See? Sudah kuduga kau akan menjawab seperti itu. Jo, aku pernah kuliah di sini, merasakan kehidupan kampus, merasakan kehidupan seharian di Inggris. Ini kota dengan biaya hidup yang mahal. Mata uang mereka poundsterling salah satu yang terkuat di dunia.”

“Apa poinmu?”

“Poinku adalah hemat biaya penginapanmu selama tiga malam berikutnya. Aku sama sekali tak keberatan kamu di sini. I do. Kau sudah lihat kamarku, tidak besar tapi mencukupi. Queen size bed yang bisa kita sharing, dan dua voucher sarapan setiap pagi. Jika kau tak di sini, voucher sarapan setiap pagi hangus satu dan aku tak punya teman diskusi lagi. Sebentar aku mau ambil sosis dulu.” Aida berdiri dan berjalan menuju meja banquet.

Pendapat Aida ada benarnya. Dari sisi penghematan, yang terbaik bisa kulakukan adalah seperti yang dikatakannya. Tetapi cara pandang ekonomi bukan satu-satunya pilihan. Apalagi dari kepantasan etika.

Bagaimana mungkin dua orang asing yang baru bertemu lantas salah satu dari mereka menanggung biaya lebih banyak dari yang lain? Aida kembali membawa dua piring. Satu berisi beberapa sosis ayam, sapi, dan irisan daging tipis.

Piring kedua berisi potato wedges dengan saus tomat dan mustard yang tersaji rapi. “Aku bawakan sekalian agak banyak. Kita share ya?”

“Seharusnya aku yang membawakanmu makanan, Aida.”

“Tidak apa-apa. Daripada bolak-balik,” katanya sambil menunjuk ruangan yang semakin ramai. “Sampai mana kita tadi?”
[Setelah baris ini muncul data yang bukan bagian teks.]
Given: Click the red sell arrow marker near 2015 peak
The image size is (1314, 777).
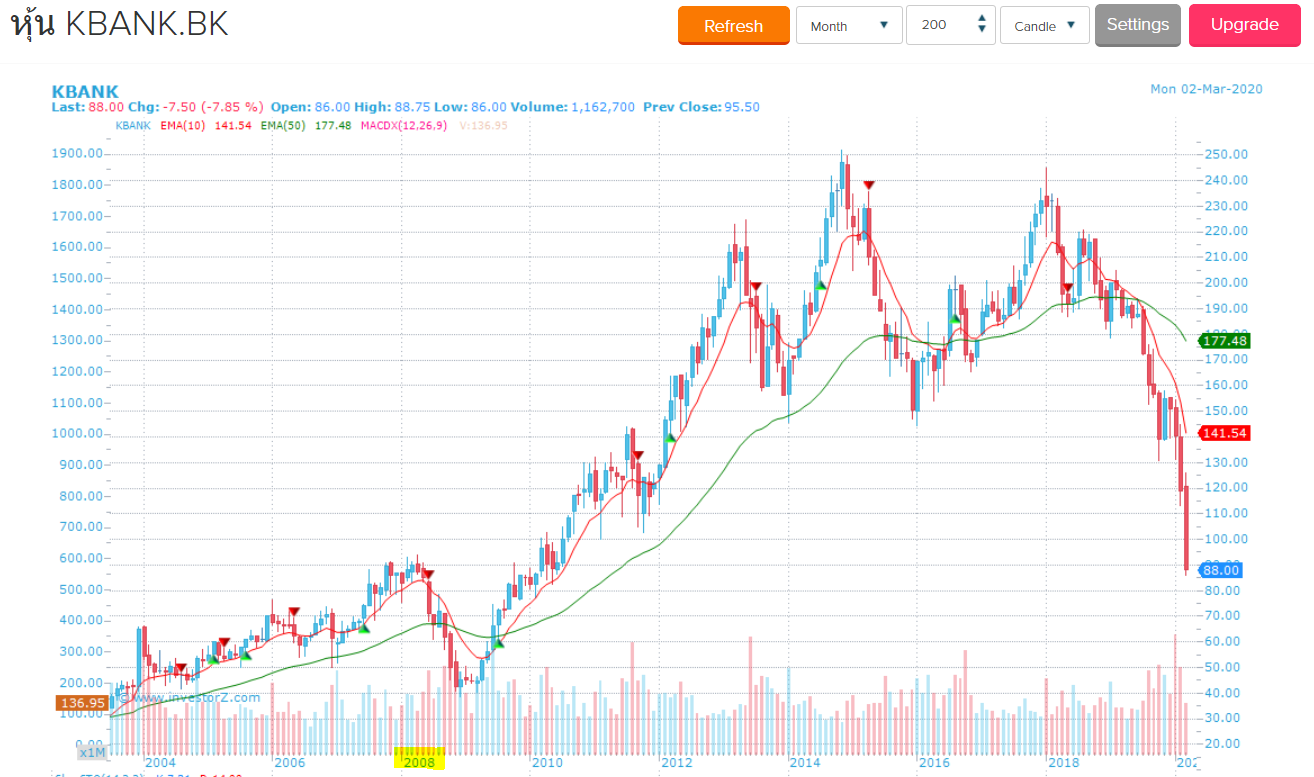Looking at the screenshot, I should (x=869, y=185).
“Kamu mengharapkan aku tetap di sini sampai hari Minggu.”

“Ah ya, benar.”

“Apakah kamu tidak khawatir atau takut berada dalam satu ruangan dengan orang asing yang belum kau ketahui latar belakangnya?”

“Kamu bukan psikopat atau sosiopat, ‘kan?” Aida menusukkan garpu ke sosis ayam dan mencelupkannya ke saus mustard.

“Bagaimana kalau iya?” Aku mengambil kentang dan mencocol ke saus tomat.

“Bagaimana mungkin seorang psikopat-sosiopat bisa tenang saja ketika seorang perempuan cantik dan sexy tertidur pulas di dekatnya?”

“Wohoo!” Aku menatapnya takjub. “Kau menyebut dirimu cantik dan sexy?”

“Menurutku sih tidak,” Aida mengerlingkan matanya. “Tapi banyak lelaki yang berkata begitu. Aku dengar sendiri. Apa boleh buat. Aku terima saja karena tidak ada gunanya berdebat soal itu.” Bola matanya mendelik lucu. “Kamu tidak setuju dengan pendapat orang lain yang mengatakan aku cantik dan sexy? Tidak apa-apa. Bagaimana pendapatmu sendiri?”